# AIM OF THE TASK
Would you please output, word for word, the span of the listing below that opens on the line containing "Move similar products" and closes on the line containing "Task: Pick FR 42 - US 9"? Include both ends and nothing more.

-.-.-

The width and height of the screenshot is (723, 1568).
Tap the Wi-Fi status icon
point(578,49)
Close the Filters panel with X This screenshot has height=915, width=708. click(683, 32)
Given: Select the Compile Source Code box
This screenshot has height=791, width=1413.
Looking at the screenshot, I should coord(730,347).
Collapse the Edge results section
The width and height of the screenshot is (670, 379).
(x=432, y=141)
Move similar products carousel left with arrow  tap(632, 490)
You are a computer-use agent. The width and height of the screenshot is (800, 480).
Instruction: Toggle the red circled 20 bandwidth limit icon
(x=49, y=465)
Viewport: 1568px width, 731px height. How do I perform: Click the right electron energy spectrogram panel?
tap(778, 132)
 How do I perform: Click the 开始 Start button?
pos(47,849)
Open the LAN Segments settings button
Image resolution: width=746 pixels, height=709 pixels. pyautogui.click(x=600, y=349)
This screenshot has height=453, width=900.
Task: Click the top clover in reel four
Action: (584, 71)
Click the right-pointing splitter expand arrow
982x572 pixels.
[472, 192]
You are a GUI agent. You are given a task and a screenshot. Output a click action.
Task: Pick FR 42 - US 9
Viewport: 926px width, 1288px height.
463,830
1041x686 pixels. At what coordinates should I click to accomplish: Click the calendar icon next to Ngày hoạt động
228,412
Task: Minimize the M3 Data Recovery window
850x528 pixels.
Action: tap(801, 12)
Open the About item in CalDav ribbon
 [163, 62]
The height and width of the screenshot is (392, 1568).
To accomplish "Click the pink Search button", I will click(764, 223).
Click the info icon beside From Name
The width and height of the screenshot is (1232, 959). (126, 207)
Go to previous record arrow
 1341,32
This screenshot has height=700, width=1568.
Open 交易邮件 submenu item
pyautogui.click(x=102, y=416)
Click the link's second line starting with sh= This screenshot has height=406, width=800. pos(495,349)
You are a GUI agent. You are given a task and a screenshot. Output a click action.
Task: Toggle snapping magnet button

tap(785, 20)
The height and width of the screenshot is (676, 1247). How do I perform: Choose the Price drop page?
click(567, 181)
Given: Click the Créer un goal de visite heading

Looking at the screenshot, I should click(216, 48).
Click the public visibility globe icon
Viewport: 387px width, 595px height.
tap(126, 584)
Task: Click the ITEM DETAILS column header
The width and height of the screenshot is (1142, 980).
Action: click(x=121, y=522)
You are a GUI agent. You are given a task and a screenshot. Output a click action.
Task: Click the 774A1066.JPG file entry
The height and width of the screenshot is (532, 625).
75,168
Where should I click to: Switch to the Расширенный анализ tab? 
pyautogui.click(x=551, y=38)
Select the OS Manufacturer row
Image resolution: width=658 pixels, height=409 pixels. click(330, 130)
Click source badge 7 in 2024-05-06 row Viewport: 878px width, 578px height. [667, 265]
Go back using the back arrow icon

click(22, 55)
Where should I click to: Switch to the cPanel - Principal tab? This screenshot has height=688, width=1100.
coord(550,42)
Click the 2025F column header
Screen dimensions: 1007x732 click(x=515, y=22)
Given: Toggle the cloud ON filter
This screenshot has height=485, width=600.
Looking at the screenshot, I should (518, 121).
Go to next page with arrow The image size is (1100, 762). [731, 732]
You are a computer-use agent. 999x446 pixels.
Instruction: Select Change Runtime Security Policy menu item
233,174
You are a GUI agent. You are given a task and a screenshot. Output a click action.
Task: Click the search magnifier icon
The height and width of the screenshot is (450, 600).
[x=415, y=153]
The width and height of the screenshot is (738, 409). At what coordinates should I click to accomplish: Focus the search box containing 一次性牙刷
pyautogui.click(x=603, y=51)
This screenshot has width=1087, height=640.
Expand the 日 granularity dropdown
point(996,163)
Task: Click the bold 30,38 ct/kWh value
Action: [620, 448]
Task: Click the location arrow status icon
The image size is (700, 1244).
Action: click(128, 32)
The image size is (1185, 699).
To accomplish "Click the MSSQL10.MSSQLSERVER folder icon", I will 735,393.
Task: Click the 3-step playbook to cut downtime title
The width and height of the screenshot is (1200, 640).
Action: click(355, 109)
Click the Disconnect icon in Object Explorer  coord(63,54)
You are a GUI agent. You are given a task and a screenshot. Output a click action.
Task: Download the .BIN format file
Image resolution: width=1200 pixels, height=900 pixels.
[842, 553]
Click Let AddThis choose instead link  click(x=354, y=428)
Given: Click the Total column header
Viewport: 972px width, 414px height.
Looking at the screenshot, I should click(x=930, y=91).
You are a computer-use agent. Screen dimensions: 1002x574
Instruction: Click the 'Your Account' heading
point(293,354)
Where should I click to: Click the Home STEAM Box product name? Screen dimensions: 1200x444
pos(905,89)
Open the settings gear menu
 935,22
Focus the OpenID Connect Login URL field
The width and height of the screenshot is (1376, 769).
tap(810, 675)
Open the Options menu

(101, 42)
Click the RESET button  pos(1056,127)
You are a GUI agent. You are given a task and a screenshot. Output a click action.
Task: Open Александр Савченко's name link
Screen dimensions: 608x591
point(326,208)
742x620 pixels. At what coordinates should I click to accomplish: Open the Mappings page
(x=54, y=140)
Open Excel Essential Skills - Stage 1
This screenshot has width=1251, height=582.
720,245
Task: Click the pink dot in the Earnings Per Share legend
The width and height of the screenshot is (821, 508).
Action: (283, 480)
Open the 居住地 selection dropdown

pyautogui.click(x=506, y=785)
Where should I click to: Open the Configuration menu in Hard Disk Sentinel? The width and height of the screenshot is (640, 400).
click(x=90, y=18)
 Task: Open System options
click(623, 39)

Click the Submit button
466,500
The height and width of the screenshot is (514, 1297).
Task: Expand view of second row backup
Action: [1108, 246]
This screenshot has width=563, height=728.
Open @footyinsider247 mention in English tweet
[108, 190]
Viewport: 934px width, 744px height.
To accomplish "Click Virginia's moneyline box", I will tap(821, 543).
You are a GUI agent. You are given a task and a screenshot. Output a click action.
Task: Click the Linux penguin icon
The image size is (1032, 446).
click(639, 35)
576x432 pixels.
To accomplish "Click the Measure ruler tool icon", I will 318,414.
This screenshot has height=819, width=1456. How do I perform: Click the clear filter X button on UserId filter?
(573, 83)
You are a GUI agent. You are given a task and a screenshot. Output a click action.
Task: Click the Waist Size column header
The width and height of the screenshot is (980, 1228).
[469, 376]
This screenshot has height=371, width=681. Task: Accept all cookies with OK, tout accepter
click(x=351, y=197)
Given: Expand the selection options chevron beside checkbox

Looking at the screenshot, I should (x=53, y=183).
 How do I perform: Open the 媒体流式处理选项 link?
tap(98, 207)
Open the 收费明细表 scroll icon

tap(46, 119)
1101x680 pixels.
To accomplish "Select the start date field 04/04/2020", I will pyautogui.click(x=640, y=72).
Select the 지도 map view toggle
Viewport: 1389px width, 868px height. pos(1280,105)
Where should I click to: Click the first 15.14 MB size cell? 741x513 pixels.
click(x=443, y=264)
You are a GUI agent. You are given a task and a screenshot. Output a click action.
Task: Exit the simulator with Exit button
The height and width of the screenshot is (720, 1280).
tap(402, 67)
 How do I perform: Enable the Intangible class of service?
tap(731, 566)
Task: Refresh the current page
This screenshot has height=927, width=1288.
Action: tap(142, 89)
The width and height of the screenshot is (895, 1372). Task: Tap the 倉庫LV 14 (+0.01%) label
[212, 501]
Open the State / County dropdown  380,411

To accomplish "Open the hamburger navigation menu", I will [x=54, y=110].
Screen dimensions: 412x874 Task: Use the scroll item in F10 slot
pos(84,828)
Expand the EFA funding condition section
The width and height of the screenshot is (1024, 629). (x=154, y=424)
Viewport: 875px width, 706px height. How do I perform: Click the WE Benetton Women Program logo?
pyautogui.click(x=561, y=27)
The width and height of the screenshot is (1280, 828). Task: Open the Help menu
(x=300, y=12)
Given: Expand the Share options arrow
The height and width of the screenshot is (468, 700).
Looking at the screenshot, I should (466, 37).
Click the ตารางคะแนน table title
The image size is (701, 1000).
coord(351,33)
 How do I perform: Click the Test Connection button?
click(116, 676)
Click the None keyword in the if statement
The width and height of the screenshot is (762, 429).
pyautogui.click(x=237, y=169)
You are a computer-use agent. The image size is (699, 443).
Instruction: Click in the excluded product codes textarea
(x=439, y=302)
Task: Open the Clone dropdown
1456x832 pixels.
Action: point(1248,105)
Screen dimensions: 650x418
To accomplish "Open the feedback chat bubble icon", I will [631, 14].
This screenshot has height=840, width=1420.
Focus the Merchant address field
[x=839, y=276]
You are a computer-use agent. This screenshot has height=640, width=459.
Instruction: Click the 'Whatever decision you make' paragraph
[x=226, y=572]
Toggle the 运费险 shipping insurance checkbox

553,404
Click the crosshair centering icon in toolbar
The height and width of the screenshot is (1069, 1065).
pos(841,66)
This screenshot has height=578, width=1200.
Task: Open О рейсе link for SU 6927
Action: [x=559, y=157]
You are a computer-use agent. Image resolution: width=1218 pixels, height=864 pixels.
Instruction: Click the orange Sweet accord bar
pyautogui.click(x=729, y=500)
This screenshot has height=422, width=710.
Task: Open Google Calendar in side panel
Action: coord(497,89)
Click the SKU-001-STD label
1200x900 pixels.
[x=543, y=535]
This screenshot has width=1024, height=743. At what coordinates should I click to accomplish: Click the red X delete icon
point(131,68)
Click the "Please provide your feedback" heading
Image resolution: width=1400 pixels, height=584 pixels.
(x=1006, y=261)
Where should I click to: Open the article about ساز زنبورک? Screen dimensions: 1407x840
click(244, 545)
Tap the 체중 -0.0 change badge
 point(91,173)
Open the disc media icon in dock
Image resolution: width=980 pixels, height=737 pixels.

-.-.-

# TASK RESPONSE
Move similar products carousel left with arrow  tap(632, 490)
You are a computer-use agent. The width and height of the screenshot is (800, 480).
Instruction: Toggle the red circled 20 bandwidth limit icon
(x=49, y=465)
Viewport: 1568px width, 731px height. How do I perform: Click the right electron energy spectrogram panel?
tap(778, 132)
 How do I perform: Click the 开始 Start button?
pos(47,849)
Open the LAN Segments settings button
Image resolution: width=746 pixels, height=709 pixels. pyautogui.click(x=600, y=349)
This screenshot has height=453, width=900.
Task: Click the top clover in reel four
Action: (584, 71)
Click the right-pointing splitter expand arrow
982x572 pixels.
[472, 192]
You are a GUI agent. You are given a task and a screenshot. Output a click action.
Task: Pick FR 42 - US 9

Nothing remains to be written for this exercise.